Failing to “immediately” produce one’s drivers licence and insurance certificate when asked to do so by police will also become illegal as the Minnis administration eliminates provisions that gave drivers two days to produce such documents in order to escape penalties.
The Bill tabled yesterday makes it illegal to drive or operate a vehicle while using an electronic communication device, “whether by holding in one hand or both hands or with any other part of the body or otherwise,” unless the device is attached to the motor vehicle or is a part of a fixture in the vehicle.
The legislation further requires “the device remain affixed while being used or operated, or is specially adapted or designed to be affixed to the person of the driver or operator as a hands-free device and is used to enable the driver or operator to use or operate the electronic communication device without holding it”.
Driving instructors also will be prohibited from holding electronic devices under the bill but the stipulation will not apply to those driving emergency vehicles or a vehicle that is lawfully parked and not impeding traffic. The penalty for contravening these provisions will be a fine not exceeding $1000.
If the bill becomes law, it will also become illegal to have an open alcoholic beverage while driving.
The amendment, tabled in the House of Assembly yesterday, also prohibits people from obtaining a licence if they have outstanding fines or have not paid the requisite fees.
Fees are not applicable to the Governor General, members of the diplomatic, administrative or technical staff of a diplomatic mission, any consular officer or consular employee, any member of an international organization responsible for external affairs or any member of the “family forming part of the household” of non-Bahamian citizens in the aforementioned groups. Such people will not be required to pay a fee to receive their licence.
Presently, drivers have 48 hours to produce a licence and insurance certificate. The bill permits the police to arrest someone they suspect has failed to produce these documents in an attempt to deceive or avoid a penalty.

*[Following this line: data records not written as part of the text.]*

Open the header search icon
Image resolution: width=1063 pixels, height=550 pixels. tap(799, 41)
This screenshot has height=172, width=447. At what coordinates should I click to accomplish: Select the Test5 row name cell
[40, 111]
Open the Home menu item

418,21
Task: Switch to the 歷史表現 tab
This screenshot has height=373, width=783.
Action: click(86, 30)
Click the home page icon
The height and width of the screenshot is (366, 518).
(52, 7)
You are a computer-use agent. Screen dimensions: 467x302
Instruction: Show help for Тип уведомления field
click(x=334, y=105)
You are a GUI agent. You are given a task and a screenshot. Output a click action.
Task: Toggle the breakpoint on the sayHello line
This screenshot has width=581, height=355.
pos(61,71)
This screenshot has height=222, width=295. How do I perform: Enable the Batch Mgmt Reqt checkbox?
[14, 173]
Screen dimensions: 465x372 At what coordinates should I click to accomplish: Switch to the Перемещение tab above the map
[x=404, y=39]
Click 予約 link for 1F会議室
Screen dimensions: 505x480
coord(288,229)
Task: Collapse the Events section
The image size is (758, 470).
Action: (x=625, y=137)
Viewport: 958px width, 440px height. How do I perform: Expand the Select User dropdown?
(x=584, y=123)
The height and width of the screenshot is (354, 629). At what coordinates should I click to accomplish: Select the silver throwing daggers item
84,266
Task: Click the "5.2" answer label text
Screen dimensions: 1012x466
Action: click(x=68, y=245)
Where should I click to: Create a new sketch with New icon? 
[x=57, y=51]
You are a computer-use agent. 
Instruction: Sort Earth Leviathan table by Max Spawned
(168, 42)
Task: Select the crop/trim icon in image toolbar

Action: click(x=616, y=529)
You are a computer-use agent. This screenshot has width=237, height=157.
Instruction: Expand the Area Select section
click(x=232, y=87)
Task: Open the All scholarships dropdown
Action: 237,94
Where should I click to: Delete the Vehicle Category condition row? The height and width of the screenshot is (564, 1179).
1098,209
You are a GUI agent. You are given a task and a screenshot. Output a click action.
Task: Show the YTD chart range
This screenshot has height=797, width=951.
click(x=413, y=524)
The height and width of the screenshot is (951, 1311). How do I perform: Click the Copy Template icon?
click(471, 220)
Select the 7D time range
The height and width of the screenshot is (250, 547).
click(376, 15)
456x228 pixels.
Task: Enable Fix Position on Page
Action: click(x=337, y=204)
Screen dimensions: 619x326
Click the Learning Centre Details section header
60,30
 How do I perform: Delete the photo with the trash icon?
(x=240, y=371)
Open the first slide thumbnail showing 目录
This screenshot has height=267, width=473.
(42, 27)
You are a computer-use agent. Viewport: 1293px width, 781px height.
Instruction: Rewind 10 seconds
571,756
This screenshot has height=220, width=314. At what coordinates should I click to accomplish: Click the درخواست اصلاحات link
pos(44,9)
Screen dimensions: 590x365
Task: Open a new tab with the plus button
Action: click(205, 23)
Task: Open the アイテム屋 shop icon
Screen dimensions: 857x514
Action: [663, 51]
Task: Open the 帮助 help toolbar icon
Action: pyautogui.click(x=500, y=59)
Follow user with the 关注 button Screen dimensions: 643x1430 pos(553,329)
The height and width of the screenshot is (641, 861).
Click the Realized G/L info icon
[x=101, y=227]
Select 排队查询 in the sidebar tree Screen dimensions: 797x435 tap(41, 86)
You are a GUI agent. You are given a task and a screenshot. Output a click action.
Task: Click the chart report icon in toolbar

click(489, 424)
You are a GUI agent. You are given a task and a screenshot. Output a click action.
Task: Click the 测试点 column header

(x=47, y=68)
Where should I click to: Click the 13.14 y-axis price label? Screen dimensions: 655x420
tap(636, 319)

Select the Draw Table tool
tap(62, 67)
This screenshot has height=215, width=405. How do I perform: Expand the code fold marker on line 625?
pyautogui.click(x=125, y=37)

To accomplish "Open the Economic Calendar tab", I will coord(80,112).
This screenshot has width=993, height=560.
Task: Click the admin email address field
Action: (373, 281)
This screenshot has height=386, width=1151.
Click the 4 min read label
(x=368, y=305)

Otherwise, people who have not produced the documents will escape arrest if they produce the documents in 24 hours.
The penalty for not producing an insurance certificate will remain the same––a fine of two hundred or imprisonment for three months or both.
The fine for not producing a driver’s licence will also remain the same at $40.
The Objects and Reasons page of the bill says: “This Bill seeks to amend section 21 of the Road Traffic Act to make the failure of a driver to produce his name and address, the name and address of the motor vehicle or certificate of motor insurance in respect of that motor vehicle, a criminal offence.”